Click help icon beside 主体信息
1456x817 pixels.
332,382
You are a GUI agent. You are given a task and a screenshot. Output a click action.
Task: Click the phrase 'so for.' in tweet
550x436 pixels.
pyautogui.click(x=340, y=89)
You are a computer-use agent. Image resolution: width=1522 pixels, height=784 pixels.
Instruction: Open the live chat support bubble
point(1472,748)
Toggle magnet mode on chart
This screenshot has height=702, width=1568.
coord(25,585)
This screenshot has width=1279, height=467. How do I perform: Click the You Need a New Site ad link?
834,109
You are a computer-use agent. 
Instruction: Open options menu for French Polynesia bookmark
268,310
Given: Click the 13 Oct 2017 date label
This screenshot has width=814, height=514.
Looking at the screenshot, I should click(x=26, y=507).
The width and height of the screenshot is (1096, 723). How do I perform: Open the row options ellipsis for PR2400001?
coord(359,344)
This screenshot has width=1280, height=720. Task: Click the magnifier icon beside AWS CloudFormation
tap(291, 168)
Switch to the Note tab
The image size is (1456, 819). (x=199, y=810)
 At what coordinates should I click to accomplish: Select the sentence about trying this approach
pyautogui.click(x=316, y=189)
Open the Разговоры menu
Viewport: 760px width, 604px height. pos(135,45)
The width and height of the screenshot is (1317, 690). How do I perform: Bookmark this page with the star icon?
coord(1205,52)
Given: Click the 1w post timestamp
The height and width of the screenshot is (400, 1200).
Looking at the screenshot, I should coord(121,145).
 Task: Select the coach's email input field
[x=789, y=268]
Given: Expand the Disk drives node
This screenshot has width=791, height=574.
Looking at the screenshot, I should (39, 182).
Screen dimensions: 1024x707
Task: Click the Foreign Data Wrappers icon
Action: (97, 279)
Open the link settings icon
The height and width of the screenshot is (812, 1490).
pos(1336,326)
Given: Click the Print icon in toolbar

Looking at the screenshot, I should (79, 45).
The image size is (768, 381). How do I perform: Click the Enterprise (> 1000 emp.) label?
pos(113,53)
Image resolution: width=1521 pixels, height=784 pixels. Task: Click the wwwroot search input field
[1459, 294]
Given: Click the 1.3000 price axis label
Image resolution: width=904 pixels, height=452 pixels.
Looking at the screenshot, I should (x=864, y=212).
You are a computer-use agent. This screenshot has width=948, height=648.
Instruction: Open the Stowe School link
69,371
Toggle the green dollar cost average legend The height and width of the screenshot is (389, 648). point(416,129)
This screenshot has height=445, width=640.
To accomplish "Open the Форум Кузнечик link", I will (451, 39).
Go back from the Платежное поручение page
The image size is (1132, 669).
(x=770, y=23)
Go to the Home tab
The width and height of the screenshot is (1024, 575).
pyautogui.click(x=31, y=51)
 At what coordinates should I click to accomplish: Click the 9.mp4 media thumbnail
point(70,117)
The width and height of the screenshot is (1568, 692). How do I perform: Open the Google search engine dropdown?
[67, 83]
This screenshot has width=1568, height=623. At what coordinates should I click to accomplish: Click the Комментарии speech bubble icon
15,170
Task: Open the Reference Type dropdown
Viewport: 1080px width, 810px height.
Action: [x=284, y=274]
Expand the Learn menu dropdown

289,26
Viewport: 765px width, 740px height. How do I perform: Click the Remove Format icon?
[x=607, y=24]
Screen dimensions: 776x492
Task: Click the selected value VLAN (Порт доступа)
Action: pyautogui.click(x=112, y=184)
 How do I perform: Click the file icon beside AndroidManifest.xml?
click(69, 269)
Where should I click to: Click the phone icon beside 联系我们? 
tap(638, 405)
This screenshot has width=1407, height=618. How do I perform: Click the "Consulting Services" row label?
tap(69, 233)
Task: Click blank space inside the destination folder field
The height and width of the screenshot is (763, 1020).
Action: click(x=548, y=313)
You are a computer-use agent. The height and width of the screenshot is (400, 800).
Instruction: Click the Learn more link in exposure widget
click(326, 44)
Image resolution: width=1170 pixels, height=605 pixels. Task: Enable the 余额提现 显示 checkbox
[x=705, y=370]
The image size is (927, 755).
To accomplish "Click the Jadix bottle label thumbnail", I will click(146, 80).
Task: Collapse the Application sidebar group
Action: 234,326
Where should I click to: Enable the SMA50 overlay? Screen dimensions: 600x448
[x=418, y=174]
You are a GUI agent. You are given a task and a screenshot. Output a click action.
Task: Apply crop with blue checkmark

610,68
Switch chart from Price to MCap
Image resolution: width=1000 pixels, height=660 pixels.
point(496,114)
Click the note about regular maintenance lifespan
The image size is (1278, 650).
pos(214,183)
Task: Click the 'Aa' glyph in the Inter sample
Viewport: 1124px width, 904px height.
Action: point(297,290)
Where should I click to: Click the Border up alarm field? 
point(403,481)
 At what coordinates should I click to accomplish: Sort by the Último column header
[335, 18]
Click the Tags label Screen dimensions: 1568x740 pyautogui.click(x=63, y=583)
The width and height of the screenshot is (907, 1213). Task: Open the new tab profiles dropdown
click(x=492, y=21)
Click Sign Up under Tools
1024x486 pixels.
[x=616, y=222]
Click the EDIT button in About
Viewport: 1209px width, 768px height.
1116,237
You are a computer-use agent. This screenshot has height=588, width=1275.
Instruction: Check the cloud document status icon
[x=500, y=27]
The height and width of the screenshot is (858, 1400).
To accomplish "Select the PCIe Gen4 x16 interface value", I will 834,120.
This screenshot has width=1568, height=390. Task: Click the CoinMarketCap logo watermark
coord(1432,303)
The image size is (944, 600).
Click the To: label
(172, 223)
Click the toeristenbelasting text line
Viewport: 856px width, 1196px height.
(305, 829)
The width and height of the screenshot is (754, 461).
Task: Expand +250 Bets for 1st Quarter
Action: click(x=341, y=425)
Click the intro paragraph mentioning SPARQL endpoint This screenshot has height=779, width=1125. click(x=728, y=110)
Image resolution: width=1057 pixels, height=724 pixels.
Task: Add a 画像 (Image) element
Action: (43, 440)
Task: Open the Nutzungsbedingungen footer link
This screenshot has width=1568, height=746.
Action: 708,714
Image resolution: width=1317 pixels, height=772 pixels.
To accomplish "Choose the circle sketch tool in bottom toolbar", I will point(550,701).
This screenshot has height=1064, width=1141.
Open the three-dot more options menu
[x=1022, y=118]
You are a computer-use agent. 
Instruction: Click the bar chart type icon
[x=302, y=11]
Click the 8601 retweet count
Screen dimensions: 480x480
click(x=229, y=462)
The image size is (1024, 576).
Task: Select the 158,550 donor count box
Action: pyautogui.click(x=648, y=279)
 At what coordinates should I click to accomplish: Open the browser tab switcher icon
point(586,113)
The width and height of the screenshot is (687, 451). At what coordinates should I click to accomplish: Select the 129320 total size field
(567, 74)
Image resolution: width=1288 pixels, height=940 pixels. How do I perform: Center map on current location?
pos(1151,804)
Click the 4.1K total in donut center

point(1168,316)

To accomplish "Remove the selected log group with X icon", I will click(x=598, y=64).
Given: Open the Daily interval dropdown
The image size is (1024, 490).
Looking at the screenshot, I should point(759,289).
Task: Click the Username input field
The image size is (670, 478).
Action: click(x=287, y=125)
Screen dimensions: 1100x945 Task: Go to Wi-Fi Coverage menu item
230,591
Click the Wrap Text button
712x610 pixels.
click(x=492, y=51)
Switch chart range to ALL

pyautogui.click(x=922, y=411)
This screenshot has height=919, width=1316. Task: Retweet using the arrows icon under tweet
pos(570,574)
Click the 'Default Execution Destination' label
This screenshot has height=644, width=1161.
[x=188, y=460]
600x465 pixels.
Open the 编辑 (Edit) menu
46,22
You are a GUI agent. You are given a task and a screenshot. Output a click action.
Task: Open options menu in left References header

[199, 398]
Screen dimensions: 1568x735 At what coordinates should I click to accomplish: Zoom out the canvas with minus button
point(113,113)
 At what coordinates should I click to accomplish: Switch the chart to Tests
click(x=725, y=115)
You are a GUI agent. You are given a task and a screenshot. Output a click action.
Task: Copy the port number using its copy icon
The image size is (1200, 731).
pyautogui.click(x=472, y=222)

**Exercise description**
Reproduce, exactly and without additions, the run of lines from the start of the listing above to the line bearing "Given: Expand the Disk drives node", inclusive.

**Response box**
Click help icon beside 主体信息
1456x817 pixels.
332,382
You are a GUI agent. You are given a task and a screenshot. Output a click action.
Task: Click the phrase 'so for.' in tweet
550x436 pixels.
pyautogui.click(x=340, y=89)
You are a computer-use agent. Image resolution: width=1522 pixels, height=784 pixels.
Instruction: Open the live chat support bubble
point(1472,748)
Toggle magnet mode on chart
This screenshot has height=702, width=1568.
coord(25,585)
This screenshot has width=1279, height=467. How do I perform: Click the You Need a New Site ad link?
834,109
You are a computer-use agent. 
Instruction: Open options menu for French Polynesia bookmark
268,310
Given: Click the 13 Oct 2017 date label
This screenshot has width=814, height=514.
Looking at the screenshot, I should click(x=26, y=507).
The width and height of the screenshot is (1096, 723). How do I perform: Open the row options ellipsis for PR2400001?
coord(359,344)
This screenshot has width=1280, height=720. Task: Click the magnifier icon beside AWS CloudFormation
tap(291, 168)
Switch to the Note tab
The image size is (1456, 819). (x=199, y=810)
 At what coordinates should I click to accomplish: Select the sentence about trying this approach
pyautogui.click(x=316, y=189)
Open the Разговоры menu
Viewport: 760px width, 604px height. pos(135,45)
The width and height of the screenshot is (1317, 690). How do I perform: Bookmark this page with the star icon?
coord(1205,52)
Given: Click the 1w post timestamp
The height and width of the screenshot is (400, 1200).
Looking at the screenshot, I should coord(121,145).
 Task: Select the coach's email input field
[x=789, y=268]
Given: Expand the Disk drives node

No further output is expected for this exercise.